Weiner, der für sein kritisches Buch über die CIA im Jahr 2007 mit dem National Book Award ausgezeichnet wurde, geht mit dem FBI nicht so hart ins Gericht. Zwar habe es die Terroranschläge vom 11. September 2001 auch nicht verhindern können, zumindest habe sie aber die Verhörpraktiken von CIA und Pentagon in Guantanamo als "Kriegsverbrechen" gebrandmarkt. Außerdem habe das FBI die von Präsident George W. Bush angeordneten Abhörmaßnahmen als "illegal" bewertet.

Ein großer Teil des Buches beschäftigt sich mit dem Leben des legendären FBI-Direktors, den Weiner als einen anständigen Kerl und einen amerikanischen Machiavelli bezeichnet. Immerhin habe sich Hoover sein ganzes Leben der Sicherheit seines Landes gewidmet. Schon als 23-Jähriger leitete er während des Ersten Weltkriegs eine Abteilung im Justizministerium.

Hoover, von seinen Gegnern "Kloake" genannt, schuf allerdings einen regelrechten Überwachungsstaat und den mächtigsten Innengeheimdienst der USA, der nur dem Präsidenten unterstellt ist. Das verleitete die Behörde mitunter dazu, außerhalb des Gesetzes zu handeln: Bürgerrechtler wurden genauso bekämpft wie Homosexuelle und Kommunisten. In ihnen sah Hoover die Sicherheit Amerikas am stärksten bedroht. Heute gilt seine Horrorvision von einer kommunistischen Machtübernahme in den USA als paranoid. Weiner weist auch darauf hin, dass US-Präsidenten wie Franklin D. Roosevelt das FBI gezielt gegen ihre politischen Feinde einsetzten.

Tim Weiner:

FBI. Die wahre Geschichte einer legendären Organisation.

S. Fischer Verlag, Frankfurt/M 2012; 695 S., 22,99 €

Ein Jahr nach der gezielten Tötung des Terroristen Osama bin Laden in der pakistanischen Stadt Abbottabad wissen wir, wie die Operation organisiert und durchgeführt wurde. Die ansonsten streng geheimen Details ermittelte der Journalist Peter L. Bergen: Wie die CIA nach einem Jahrzehnt erfolgloser Suche auf die Spur des amerikanischen Staatsfeinds Nr. 1 kam und warum sich US-Präsident Barack Obama dafür entschied, bin Laden an Ort und Stelle erschießen zu lassen.

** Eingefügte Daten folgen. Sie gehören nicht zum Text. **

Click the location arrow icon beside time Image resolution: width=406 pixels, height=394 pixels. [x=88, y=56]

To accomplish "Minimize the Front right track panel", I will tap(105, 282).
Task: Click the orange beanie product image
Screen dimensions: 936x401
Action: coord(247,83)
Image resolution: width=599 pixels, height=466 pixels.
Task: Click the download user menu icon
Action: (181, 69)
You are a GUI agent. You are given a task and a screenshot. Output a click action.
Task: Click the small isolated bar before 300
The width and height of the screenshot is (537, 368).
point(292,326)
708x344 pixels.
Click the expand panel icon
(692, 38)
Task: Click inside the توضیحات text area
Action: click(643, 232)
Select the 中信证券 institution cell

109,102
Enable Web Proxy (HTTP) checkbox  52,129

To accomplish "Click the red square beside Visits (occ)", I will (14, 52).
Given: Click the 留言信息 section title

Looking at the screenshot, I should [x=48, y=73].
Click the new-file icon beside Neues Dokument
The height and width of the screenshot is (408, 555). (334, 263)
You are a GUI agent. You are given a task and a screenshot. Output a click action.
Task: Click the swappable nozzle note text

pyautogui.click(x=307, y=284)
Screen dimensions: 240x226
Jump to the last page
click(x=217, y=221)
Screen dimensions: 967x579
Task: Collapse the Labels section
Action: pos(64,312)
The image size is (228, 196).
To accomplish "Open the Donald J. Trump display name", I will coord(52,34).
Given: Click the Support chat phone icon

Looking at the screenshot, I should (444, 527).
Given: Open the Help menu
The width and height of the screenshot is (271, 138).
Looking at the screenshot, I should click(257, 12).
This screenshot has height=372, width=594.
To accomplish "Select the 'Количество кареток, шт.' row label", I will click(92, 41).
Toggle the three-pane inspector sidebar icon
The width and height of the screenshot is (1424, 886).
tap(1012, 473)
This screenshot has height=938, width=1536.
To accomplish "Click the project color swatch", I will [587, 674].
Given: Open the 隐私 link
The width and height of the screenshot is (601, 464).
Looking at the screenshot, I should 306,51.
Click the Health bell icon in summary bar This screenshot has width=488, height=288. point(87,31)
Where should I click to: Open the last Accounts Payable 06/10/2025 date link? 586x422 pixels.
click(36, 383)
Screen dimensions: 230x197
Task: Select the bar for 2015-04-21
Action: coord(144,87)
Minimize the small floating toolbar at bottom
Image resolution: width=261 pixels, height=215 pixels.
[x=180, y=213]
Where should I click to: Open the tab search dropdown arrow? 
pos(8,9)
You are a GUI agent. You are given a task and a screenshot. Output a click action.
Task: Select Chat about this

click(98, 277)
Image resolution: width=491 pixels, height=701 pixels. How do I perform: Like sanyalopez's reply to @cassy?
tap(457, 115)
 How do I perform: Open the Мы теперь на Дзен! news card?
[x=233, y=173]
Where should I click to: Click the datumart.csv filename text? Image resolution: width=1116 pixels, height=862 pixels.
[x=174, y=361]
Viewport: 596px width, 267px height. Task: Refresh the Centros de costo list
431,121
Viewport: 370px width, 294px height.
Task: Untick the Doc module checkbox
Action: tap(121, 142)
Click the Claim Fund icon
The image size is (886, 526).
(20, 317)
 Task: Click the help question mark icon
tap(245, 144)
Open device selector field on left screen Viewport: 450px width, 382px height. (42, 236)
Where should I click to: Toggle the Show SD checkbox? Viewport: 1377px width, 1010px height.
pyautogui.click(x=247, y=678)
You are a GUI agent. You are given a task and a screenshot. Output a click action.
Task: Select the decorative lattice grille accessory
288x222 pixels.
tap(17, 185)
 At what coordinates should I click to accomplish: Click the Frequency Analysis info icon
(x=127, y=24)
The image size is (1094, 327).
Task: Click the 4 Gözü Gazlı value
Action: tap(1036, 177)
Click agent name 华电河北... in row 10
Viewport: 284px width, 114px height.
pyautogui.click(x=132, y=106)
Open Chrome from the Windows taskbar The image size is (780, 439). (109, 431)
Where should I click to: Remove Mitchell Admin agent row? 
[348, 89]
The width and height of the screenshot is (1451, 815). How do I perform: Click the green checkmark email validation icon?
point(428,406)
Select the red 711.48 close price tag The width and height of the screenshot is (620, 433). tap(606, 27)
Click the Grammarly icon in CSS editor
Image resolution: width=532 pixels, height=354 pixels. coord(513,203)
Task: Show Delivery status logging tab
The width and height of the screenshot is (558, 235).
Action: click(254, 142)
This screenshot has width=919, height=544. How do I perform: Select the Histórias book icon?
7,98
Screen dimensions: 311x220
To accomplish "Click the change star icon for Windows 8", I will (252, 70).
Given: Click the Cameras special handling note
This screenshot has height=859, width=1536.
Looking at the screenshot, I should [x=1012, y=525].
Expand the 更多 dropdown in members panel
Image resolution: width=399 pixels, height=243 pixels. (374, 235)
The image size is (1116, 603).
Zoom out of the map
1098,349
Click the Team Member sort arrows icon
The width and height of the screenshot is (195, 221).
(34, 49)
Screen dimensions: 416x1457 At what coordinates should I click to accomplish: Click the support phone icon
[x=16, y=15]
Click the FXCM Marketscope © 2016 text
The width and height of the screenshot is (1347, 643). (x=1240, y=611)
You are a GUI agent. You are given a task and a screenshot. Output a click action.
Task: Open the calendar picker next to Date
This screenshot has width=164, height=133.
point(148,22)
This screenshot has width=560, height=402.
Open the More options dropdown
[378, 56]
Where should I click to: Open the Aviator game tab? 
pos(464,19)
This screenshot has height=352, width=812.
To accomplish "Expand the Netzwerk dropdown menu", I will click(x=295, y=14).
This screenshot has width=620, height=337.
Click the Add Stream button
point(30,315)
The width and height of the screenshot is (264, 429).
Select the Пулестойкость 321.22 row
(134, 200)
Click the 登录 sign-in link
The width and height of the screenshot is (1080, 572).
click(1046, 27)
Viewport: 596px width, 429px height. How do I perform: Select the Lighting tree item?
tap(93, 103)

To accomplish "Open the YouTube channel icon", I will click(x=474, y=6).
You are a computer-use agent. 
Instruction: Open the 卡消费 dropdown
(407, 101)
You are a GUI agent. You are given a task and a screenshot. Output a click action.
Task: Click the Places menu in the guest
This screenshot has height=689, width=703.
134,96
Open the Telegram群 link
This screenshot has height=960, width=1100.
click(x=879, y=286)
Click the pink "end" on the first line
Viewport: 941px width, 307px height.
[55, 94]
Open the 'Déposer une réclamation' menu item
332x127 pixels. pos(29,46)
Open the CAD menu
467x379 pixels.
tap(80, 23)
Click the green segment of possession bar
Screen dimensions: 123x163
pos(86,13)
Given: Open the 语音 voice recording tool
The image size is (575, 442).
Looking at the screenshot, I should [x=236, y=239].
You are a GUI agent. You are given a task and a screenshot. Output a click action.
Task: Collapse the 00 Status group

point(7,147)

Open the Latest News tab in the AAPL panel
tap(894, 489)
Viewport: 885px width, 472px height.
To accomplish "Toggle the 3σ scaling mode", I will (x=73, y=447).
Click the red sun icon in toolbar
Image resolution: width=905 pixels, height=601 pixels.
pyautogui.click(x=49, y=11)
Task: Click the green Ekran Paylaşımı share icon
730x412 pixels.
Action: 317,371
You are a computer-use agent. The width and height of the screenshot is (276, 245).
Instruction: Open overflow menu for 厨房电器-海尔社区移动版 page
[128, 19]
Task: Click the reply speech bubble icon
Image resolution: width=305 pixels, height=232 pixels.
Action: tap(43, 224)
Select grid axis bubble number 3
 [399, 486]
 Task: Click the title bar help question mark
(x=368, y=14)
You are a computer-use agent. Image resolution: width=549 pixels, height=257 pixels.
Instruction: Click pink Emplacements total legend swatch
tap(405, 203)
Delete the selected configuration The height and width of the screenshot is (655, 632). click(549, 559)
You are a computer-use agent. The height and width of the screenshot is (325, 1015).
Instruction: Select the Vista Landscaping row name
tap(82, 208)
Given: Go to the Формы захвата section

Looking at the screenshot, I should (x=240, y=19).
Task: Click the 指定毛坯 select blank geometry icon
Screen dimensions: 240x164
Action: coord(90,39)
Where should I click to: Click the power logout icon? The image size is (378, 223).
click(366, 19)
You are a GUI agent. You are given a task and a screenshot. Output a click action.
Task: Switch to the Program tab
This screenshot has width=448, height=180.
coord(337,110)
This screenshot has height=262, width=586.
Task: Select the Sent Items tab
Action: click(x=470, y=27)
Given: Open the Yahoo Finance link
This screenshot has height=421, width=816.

Bereits zwei Jahre vor dem 11. September hatte der Terrorismusexperte ein Standardwerk vorgelegt. Damals wies er auf die Gefährdung der westlichen Zivilisation durch eine falsch verstandene Toleranz gegenüber dem radikalen Islamismus, insbesondere dem Terrornetzwerk Al-Qaida, hin. Als erster "Osamologe" hatte Bergen 1997 zu den wenigen "Auserwählten" gehört, die Osama bin Laden für CNN interviewen durften und dabei seinen Hass auf den Westen gespürt. Wie kaum ein anderer kennt der Journalist den Lebenslauf der Top-Terroristen, die historisch-politischen Hintergründe des modernen Islamismus und die aktuelle Politik der USA in der Region. Noch vor zwölf Jahren hatte Bergen in seinen Büchern jedoch unkritisch die Propaganda-Klischees der CIA verbreitet. Er wiederholte die Legende von den ursprünglich guten Taliban, die "eine bemerkenswerte Leistung zu Stande gebracht haben: die Herstellung einer Art Ordnung". In seinem aktuellen Buch finden sich solche Plattitüden nicht mehr. Ausführlicher als dies dem Taliban-Kenner Achmed Rashid gelang, beleuchtet Bergen den Einfluss des pakistanischen Geheimdienstes auf die Entwicklung im Nachbarland Afghanistan. Neben den Spezialisten der CIA, des Pentagons und des Weißen Hauses interviewte der Autor zahlreiche pakistanische Generäle und Politiker, um auch aus deren Blinkwinkel die Geschichte zu erzählen.

Peter Bergen hat ein wichtiges Buch über den Niedergang von Al-Qaida geschrieben: quellenfundiert, informativ und analytisch. Damit nimmt er vielen Verschwörungstheoretikern den Wind aus den Segeln.

Peter L. Bergen:

Die Jagd auf Osama bin Laden. Eine Enthüllungs- geschichte.